-- Opening Marker --

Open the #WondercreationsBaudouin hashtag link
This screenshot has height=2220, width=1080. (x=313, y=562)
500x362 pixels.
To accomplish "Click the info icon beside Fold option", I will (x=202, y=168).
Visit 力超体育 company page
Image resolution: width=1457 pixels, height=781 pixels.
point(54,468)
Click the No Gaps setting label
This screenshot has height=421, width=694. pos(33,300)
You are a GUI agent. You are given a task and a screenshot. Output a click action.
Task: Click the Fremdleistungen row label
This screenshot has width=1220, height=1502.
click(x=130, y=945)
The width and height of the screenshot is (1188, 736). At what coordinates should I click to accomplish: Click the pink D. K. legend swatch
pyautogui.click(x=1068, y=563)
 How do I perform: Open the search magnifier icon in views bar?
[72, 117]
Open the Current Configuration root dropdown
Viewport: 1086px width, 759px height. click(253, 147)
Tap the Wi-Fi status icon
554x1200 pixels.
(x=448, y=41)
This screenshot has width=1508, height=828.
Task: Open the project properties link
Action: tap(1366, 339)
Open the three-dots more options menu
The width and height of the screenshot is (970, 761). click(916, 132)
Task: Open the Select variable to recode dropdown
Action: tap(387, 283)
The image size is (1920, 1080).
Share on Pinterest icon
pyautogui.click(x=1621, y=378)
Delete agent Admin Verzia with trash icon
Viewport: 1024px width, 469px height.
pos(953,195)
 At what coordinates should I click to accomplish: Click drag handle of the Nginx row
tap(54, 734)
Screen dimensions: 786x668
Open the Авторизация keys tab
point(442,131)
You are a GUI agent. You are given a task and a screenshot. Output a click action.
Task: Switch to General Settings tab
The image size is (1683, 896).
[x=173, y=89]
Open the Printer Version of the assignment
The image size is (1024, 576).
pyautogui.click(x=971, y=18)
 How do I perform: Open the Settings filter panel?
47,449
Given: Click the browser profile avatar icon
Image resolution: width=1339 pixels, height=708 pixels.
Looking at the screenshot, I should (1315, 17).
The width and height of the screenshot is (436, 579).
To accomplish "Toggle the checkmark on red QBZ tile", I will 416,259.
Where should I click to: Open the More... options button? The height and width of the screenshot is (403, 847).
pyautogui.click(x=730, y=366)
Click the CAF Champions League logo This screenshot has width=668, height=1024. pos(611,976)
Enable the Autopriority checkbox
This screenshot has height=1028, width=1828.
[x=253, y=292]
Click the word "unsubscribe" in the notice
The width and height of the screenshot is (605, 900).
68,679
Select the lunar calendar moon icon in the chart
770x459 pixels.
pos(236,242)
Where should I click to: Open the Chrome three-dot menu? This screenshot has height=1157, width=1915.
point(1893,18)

-- Closing Marker --

**Your instructions**
Using the entries above, repeat only the lines from the one containing "Open the Printer Version of the assignment" through the one containing "The width and height of the screenshot is (436, 579).", end lines included.

**Response**
Open the Printer Version of the assignment
The image size is (1024, 576).
pyautogui.click(x=971, y=18)
 How do I perform: Open the Settings filter panel?
47,449
Given: Click the browser profile avatar icon
Image resolution: width=1339 pixels, height=708 pixels.
Looking at the screenshot, I should (1315, 17).
The width and height of the screenshot is (436, 579).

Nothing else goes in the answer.